Esta mañana he cambiado el orden en el que me cepillo los dientes y, durante unos minutos, he sentido que el universo se desmoronaba.
Siempre empiezo por la mandíbula inferior izquierda, después paso a la derecha, y por último subo a la parte superior. Es un ritual automático, grabado en mis músculos con la misma precisión con la que un pianista ejecuta sus escalas. Pero hoy, por razones que desconozco, he empezado por la parte superior derecha. Un desliz. Un error.

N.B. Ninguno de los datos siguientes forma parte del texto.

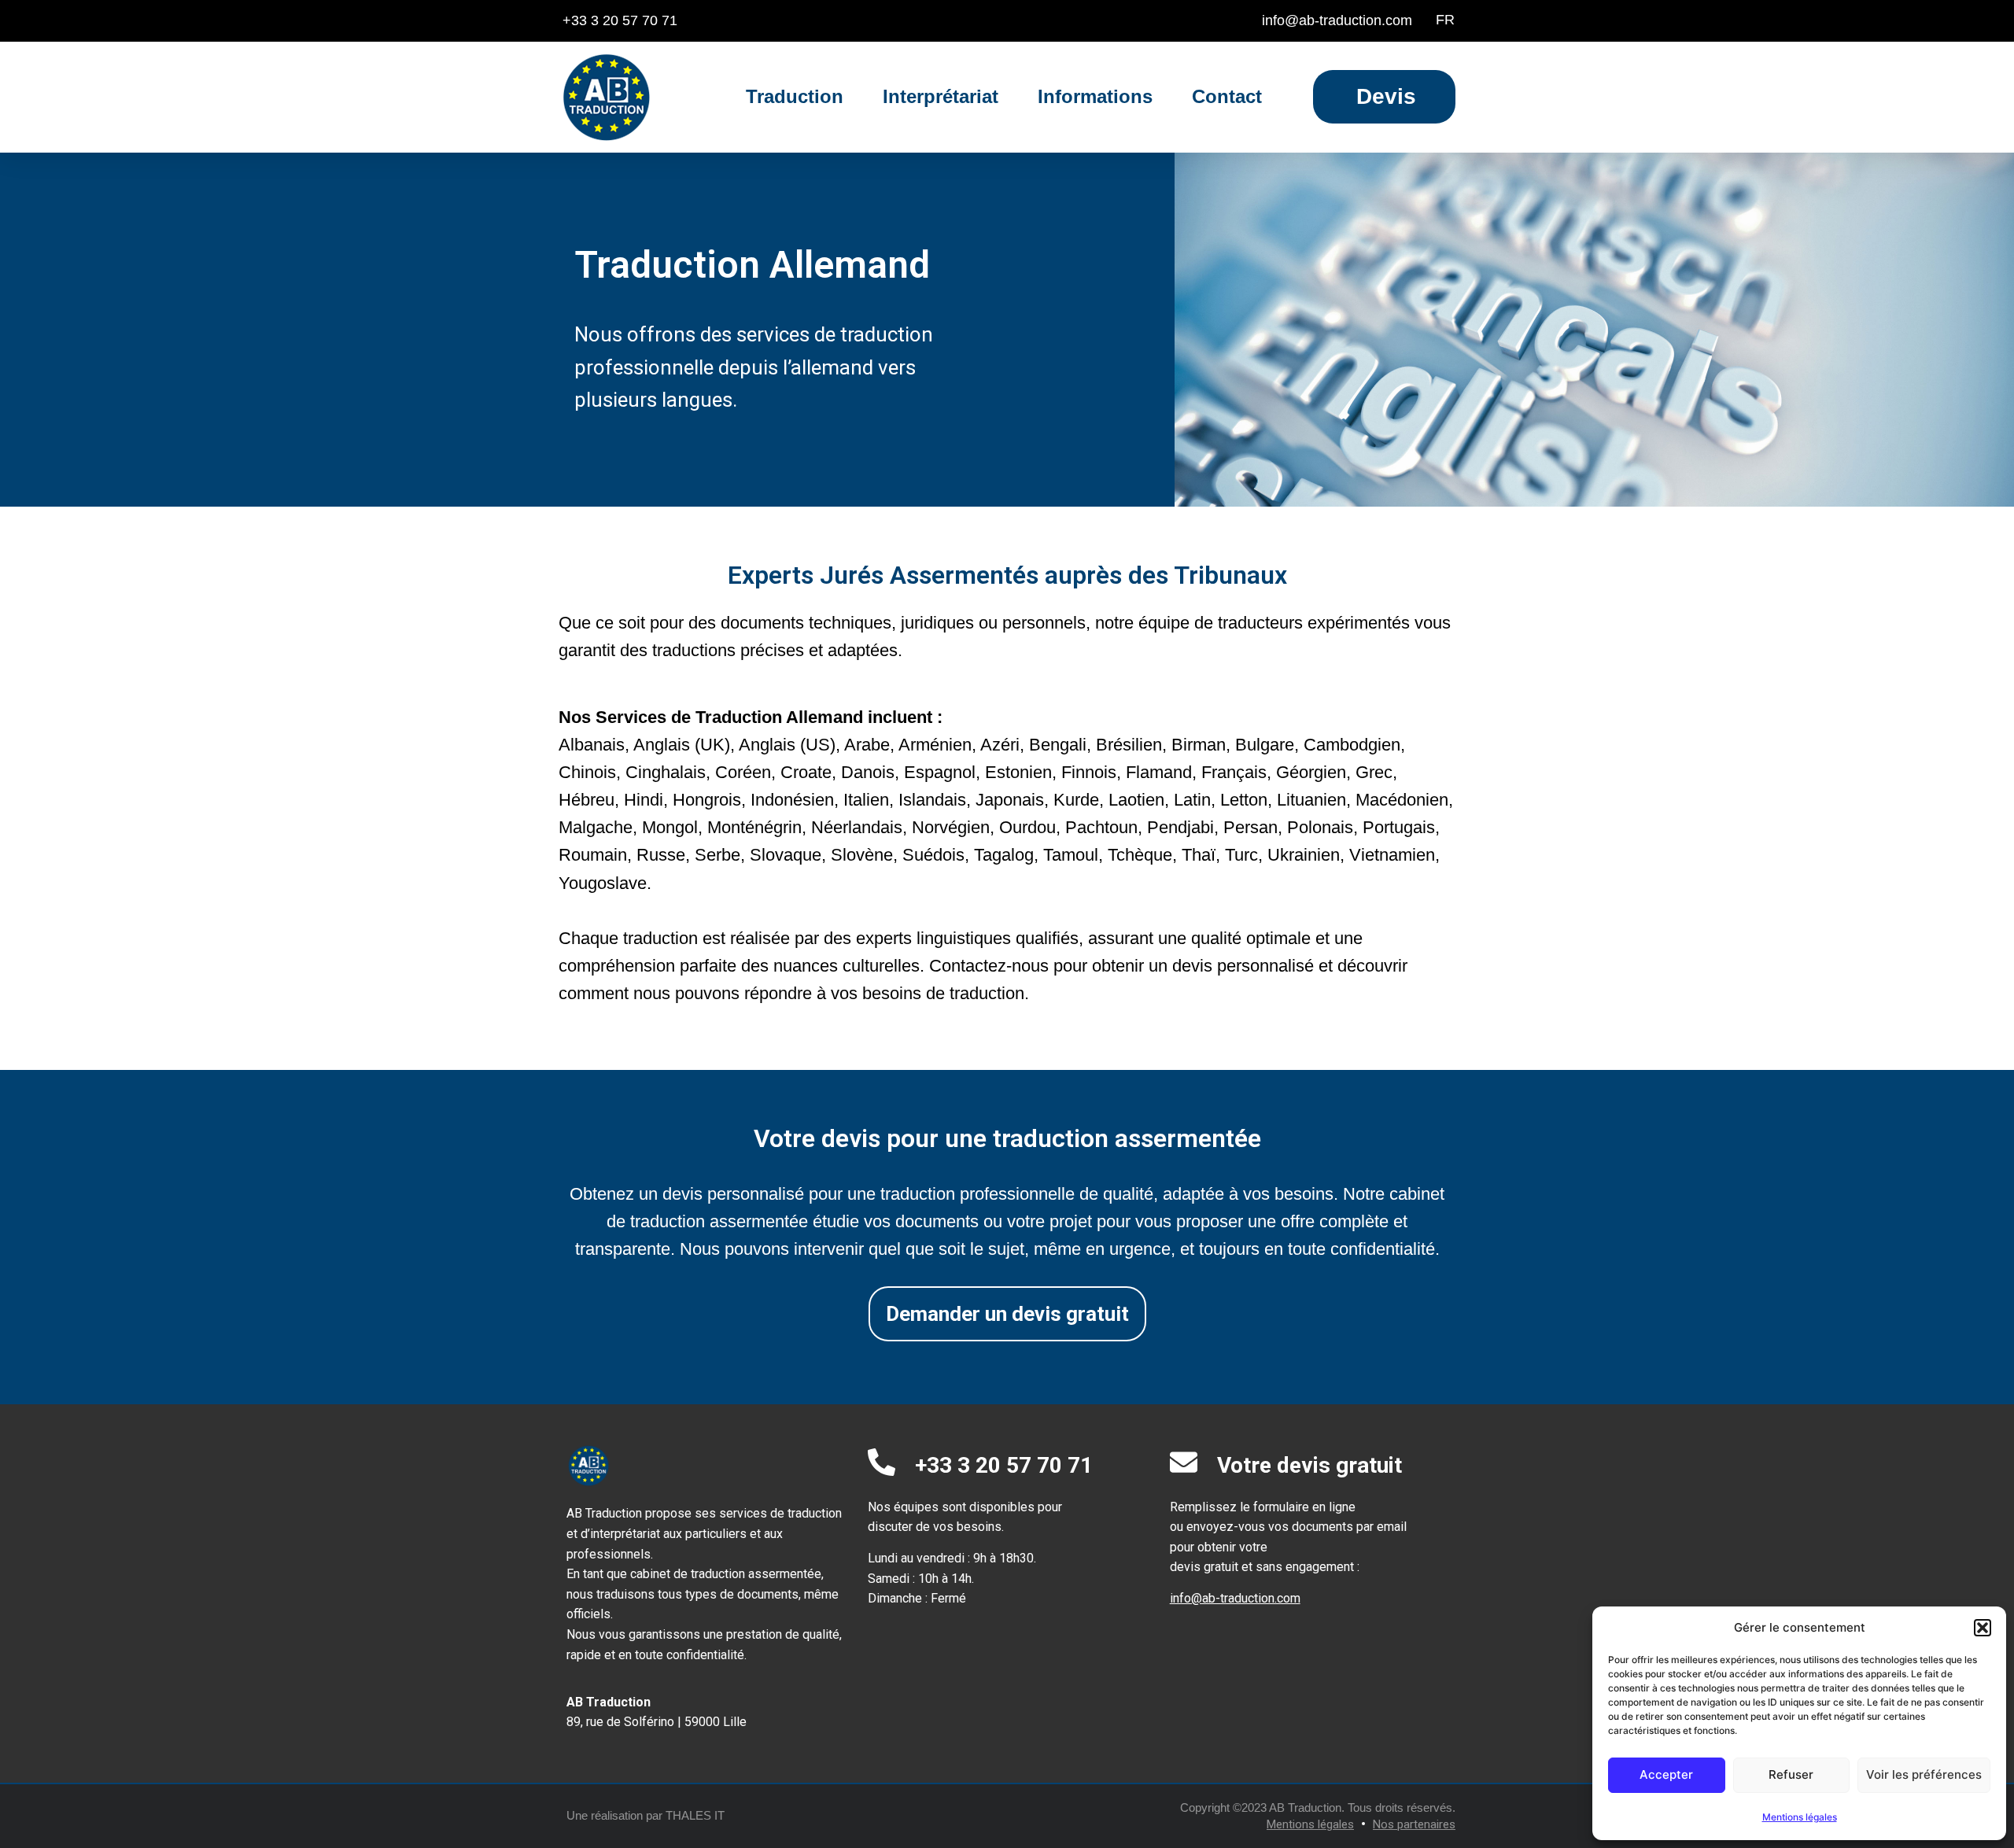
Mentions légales (1799, 1817)
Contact (1227, 96)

Al principio no le di importancia, pero cuando pasé a la zona izquierda sentí un ligero pánico. ¿Qué venía ahora? ¿Tenía que bajar a la mandíbula inferior o debía compensar el caos y volver a la derecha? El problema no era tanto el cepillado en sí, sino la sensación de estar en un territorio sin señales de tráfico. Como si de repente me hubieran soltado en una ciudad desconocida sin GPS.

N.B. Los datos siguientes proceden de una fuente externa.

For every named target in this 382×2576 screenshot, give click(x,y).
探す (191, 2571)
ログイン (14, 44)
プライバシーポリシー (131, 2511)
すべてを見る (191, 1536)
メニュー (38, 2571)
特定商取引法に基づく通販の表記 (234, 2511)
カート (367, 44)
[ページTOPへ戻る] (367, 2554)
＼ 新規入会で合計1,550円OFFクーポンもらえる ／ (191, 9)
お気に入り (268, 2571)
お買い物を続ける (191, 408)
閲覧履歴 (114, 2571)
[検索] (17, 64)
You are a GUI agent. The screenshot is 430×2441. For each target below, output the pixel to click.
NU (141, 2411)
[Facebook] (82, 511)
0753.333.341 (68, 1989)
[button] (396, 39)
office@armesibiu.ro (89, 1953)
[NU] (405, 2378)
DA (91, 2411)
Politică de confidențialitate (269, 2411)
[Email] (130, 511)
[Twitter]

Seguí adelante con torpeza, pero algo estaba mal. No sabía cuándo debía detenerme. Mi cuerpo, que en las mañanas normales sabe exactamente cuándo es suficiente, hoy parecía haber perdido toda referencia. El cepillado se convirtió en un bucle sin fin, un limbo de espuma y movimientos mecánicos. Miré el espejo esperando que mi reflejo me diera una pista, pero él también parecía confundido.
Finalmente, decidí detenerme sin estar seguro de haber terminado. Enjuagué la boca con la misma sensación con la que uno cierra un libro por la mitad sin saber si alguna vez volverá a él. Hoy mis dientes están limpios, sí, pero no tengo ninguna certeza de que el día haya comenzado realmente.